UCC study: AI still can't fully write like a human
A new study from University College Cork shows a clear stylistic gap between human writing and text produced by large language models. Using literary stylometry-the same computational methods used to test authorship-researchers compared hundreds of human short stories with pieces from models like GPT-3.5, GPT-4, and Llama 70B.
The result: AI can produce clean, fluent prose, but it follows a narrow, uniform pattern. Human writers show wider range, quirks, and variability rooted in voice, intent, and lived experience.
What the researchers did
Led by Dr James O'Sullivan at UCC's School of English and Digital Humanities, the team analysed subtle linguistic markers such as the frequency of common words across hundreds of texts. The goal wasn't to catch cheaters; it was to see if machines and people produce measurably different styles in creative writing.
They found clear, consistent differences across the board. The models clustered tightly by model type; the human texts spread out.

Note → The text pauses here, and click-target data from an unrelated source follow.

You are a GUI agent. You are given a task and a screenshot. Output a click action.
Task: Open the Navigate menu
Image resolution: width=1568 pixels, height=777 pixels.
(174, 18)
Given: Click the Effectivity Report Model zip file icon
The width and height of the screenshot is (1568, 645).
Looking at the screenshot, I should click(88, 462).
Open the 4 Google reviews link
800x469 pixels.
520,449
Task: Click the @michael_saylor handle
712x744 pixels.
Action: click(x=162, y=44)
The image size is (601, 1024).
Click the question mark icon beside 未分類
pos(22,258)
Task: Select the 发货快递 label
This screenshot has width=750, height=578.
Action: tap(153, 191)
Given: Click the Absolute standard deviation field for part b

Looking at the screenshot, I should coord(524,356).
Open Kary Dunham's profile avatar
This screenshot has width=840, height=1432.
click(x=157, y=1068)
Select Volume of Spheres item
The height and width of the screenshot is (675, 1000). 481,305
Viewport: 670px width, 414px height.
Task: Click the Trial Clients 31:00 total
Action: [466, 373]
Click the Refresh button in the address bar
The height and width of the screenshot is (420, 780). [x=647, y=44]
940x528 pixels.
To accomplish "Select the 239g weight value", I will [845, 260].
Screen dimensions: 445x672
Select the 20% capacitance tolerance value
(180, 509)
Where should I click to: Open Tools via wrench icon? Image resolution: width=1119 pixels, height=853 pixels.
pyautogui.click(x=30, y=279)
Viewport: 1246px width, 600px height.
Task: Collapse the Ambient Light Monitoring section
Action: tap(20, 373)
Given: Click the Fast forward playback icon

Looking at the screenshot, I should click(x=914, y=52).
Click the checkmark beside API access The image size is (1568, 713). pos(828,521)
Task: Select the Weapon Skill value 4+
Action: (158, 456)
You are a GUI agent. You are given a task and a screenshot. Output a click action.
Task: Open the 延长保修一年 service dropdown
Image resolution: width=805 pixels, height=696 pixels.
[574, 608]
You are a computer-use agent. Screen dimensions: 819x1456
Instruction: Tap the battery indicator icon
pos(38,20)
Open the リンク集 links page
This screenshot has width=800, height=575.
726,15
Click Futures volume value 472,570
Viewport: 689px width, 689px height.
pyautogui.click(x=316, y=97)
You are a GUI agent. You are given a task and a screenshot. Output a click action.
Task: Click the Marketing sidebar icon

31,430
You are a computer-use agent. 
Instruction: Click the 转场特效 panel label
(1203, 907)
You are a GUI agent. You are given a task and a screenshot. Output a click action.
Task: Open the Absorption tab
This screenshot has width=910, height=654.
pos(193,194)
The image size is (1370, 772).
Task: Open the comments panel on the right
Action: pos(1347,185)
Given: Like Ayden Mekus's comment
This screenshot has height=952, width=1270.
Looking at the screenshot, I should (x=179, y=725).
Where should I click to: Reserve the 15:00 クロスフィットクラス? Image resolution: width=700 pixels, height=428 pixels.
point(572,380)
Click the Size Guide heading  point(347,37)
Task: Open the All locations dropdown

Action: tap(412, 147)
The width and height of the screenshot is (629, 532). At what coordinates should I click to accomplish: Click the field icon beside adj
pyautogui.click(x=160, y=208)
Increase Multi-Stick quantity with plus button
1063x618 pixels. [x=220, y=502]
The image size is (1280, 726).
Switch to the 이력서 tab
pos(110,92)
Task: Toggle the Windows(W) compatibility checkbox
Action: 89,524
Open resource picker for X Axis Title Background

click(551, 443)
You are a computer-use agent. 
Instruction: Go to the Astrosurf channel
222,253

The core finding: uniform AI, varied humans
Text from GPT-3.5, GPT-4, and Llama 70B formed compact clusters that reflect each model's predictable habits. Human writing formed looser, more varied clusters-evidence of individual taste, risk, and intent.
GPT-4 was even more consistent than GPT-3.5. While GPT-3.5 occasionally came close to human-like range, those moments were rare. Even when a model tries to "sound" human, its fingerprint remains.
What this means for working writers
Use AI as a drafting or brainstorming tool, but don't hand it the steering wheel. Its strength is fluency and speed; your edge is taste, perspective, and the ability to break patterns on purpose.
If your process already includes AI, treat it like a junior collaborator. Keep your voice on top: rewrite, re-sequence, add detail, and introduce moves a model wouldn't expect.
Don't use stylometry to police students
The researchers are clear: stylometry can map broad patterns, but it's unreliable for judging authorship in education. Students shift tone and technique based on task, context, and support. Using stylometry for enforcement is ethically questionable and prone to error.
The bigger questions
The team calls for broader datasets, fresh prompts, and tests with emerging models. They also point to the deeper issue: automating literature raises hard questions about authenticity, originality, and authorship.
The study is published in Nature's Humanities and Social Sciences Communications. You can read more about the journal here: Humanities and Social Sciences Communications.
Practical checklist: keep your voice unmistakably human
- Vary sentence length and rhythm. Mix short punches with longer, winding lines.
- Use concrete nouns, sensory detail, and specific names over generic phrasing.
- Break patterns on purpose: unexpected transitions, surprising verbs, or a quick aside.
- Write from lived experience: scenes, contradictions, and earned opinions.
- Revise with intent: remove filler, keep tension, add one risky choice per paragraph.
- Prototype constraints: limit yourself to one metaphor per section or ban certain crutch words.
- Let AI suggest options; you decide. Merge, twist, or reject to protect your voice.
If you use AI, use it with craft
Let models handle summaries, outlines, or alternate angles. Then rewrite to inject texture-dialect, rhythm shifts, and idiosyncratic phrasing. Keep a personal style log of phrases you love and rules you break.
For practical tools that can speed admin work without flattening your voice, see this curated set: AI tools for copywriting.
Bottom line for writers: AI is fluent, but still predictable. Your value is variance, taste, and the willingness to do what an algorithm avoids-risk, specificity, and a point of view that feels lived-in.